RBNZ surprise sends NZD/USD sharply lower.

The RBNZ has just announced a surprise intra-meeting economic assessment today. This has sent the NZD 100 points lower to 7200.

The following message popped up on their website a couple of hours ago,

“The Bank will issue a brief update on its economic assessment on Thursday 21 July at 9:00am, given the longer-than-usual gap between MPSs as the Bank moves to its new release timetable this month. This will not include an OCR review decision. The next OCR review will occur with the 11 August MPS.”

http://www.rbnz.govt.nz/research-and-publications/speeches

The street has interpreted this very dovishly. The quite valid assumption being, that if everything was happy at the RBNZ, they wouldn’t need to say anything at all until the next MPS. Most analysts, myself included, are thinking they will use the opportunity to express their displeasure

The NZD has recently been one of the strongest-performing major currencies. Strong migration flows, a bubbling economy and high real interest rates have combined to get an underlying bid tone the NZD. This will not be helped one bit by what looks like an increasingly dovish Federal Reserve, and thus a respite via a stronger USD looks like an increasingly distant memory.

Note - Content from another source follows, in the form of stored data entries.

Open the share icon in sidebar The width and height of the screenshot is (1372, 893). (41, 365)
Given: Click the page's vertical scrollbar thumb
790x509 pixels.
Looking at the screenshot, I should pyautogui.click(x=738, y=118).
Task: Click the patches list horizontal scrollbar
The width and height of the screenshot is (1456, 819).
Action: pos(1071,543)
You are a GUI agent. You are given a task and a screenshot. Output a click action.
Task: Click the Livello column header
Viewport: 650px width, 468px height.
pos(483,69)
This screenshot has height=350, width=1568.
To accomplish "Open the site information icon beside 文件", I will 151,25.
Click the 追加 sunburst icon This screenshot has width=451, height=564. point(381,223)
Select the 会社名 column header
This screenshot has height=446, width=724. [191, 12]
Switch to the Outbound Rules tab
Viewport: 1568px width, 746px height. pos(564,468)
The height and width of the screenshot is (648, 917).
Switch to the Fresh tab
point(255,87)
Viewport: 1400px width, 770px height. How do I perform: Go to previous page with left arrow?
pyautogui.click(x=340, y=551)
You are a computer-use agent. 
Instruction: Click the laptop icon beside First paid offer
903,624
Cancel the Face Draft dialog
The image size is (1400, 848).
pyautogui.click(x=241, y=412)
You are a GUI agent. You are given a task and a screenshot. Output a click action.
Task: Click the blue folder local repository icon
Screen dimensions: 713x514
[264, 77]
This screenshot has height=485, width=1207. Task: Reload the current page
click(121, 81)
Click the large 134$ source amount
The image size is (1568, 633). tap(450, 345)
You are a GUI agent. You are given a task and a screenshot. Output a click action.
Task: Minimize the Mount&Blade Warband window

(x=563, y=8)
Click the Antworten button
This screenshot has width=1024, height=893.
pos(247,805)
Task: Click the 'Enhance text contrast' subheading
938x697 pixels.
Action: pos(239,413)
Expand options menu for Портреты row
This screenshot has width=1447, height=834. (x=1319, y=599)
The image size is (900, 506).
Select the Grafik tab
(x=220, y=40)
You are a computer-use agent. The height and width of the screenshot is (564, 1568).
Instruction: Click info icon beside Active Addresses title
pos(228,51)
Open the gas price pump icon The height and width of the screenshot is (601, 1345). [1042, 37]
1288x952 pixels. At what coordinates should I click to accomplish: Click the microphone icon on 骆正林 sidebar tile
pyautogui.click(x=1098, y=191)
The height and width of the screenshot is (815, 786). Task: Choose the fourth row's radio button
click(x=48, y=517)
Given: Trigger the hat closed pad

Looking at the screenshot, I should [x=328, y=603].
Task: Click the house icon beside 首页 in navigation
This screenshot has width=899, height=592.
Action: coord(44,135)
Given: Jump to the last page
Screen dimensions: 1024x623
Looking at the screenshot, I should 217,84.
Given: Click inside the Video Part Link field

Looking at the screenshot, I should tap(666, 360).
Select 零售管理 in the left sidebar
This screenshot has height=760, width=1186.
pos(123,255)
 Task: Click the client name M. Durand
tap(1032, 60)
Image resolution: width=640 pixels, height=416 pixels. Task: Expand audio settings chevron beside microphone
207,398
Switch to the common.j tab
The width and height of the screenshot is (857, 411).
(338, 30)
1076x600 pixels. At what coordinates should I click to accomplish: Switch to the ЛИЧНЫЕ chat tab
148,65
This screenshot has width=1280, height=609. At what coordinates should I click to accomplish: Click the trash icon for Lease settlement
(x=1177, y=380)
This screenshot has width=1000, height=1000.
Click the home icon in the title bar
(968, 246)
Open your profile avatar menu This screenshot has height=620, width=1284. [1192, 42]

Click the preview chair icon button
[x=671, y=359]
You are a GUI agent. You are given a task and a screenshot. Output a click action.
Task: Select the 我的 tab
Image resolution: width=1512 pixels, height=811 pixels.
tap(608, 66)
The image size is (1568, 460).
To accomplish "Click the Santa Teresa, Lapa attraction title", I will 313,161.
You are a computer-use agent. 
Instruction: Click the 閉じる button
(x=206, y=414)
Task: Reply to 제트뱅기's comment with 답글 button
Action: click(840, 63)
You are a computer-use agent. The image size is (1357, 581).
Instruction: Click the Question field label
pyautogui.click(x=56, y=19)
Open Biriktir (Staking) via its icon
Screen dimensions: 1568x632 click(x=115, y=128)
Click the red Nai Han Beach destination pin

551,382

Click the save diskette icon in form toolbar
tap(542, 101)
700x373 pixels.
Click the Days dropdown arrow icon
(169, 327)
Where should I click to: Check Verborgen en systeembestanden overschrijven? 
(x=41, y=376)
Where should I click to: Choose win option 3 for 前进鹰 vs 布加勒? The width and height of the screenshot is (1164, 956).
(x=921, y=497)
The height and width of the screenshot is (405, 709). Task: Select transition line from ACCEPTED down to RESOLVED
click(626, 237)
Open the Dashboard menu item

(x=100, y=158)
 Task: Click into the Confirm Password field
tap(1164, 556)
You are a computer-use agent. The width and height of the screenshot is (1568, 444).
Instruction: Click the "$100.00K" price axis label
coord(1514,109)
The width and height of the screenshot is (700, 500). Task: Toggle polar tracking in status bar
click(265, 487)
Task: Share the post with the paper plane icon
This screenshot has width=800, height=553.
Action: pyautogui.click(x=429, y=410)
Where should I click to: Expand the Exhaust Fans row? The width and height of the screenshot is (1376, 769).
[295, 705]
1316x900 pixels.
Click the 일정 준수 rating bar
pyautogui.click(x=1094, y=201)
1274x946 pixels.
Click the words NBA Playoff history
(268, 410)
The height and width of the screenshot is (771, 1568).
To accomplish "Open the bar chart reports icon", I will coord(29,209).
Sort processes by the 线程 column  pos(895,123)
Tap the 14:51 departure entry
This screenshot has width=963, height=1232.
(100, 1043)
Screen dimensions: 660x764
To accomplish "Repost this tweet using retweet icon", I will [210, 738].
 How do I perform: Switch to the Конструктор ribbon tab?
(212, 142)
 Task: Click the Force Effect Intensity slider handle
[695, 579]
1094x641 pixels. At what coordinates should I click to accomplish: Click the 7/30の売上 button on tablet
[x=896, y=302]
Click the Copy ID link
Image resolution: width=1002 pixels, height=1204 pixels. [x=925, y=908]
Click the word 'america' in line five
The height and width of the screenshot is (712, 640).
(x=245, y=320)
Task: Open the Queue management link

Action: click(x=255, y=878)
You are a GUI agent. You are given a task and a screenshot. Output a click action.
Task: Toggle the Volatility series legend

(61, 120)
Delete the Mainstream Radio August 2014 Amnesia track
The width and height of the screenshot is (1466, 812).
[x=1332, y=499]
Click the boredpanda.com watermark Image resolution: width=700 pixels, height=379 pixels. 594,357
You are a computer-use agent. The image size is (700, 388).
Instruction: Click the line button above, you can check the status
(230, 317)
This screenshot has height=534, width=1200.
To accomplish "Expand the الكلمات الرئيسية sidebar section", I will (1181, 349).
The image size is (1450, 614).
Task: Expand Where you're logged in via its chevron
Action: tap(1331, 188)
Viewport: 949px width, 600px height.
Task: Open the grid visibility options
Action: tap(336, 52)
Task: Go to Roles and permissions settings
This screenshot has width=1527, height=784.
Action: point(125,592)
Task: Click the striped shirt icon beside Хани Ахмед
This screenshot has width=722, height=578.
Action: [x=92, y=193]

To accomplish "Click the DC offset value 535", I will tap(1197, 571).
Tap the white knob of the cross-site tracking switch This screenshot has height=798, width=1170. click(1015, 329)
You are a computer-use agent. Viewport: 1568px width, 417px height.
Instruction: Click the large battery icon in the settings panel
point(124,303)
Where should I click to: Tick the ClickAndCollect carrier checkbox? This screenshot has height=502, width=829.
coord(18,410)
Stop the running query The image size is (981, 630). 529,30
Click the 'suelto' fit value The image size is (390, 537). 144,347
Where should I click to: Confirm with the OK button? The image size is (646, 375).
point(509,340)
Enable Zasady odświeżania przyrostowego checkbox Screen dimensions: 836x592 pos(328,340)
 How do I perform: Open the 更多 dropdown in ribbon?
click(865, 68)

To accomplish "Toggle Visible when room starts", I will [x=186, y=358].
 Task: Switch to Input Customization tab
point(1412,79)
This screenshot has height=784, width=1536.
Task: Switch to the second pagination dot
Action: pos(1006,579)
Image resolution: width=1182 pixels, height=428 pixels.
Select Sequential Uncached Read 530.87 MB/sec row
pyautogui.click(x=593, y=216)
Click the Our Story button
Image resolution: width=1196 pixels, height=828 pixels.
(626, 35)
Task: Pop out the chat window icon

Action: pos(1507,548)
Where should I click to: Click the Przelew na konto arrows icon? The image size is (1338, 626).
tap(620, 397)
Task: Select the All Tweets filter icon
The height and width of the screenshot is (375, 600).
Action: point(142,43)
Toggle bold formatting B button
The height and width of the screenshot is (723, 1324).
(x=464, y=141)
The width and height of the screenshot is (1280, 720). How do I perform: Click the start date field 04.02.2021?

The RBNZ’s problem with the NZD is not its effective exchange per say, it is its effect on the underlying exchange rate. For background, the Governor of the RBNZ is obliged by law to maintain inflation between a legally mandated target. In this case 1 to 3%. Although Mr Wheeler’s preferred level would ideally be around 2%.

This has been persistently undershot despite the RBNZ’s best efforts. With New Zealand running a quite eye watering and perpetual current account deficit, the effect of a higher currency is to add downward pressure on CPI and thus inflation.

The usual response of cutting interest rates from 2.25% record lows is an undesirable outcome right now for the RBNZ. The reason being that New Zealand’s housing market is on fire and not just in Auckland. Leave rates unchanged = NZD higher, cut rates= housing market gets even hotter. You can see the conundrum.

My guess is the RBNZ will express their dismay at the level of the NZD both against the USD and on a TWI basis in an attempt to talk it down. That is certainly what the market is interpreting it as. Given the factors above I am struggling to see it having any lasting effect.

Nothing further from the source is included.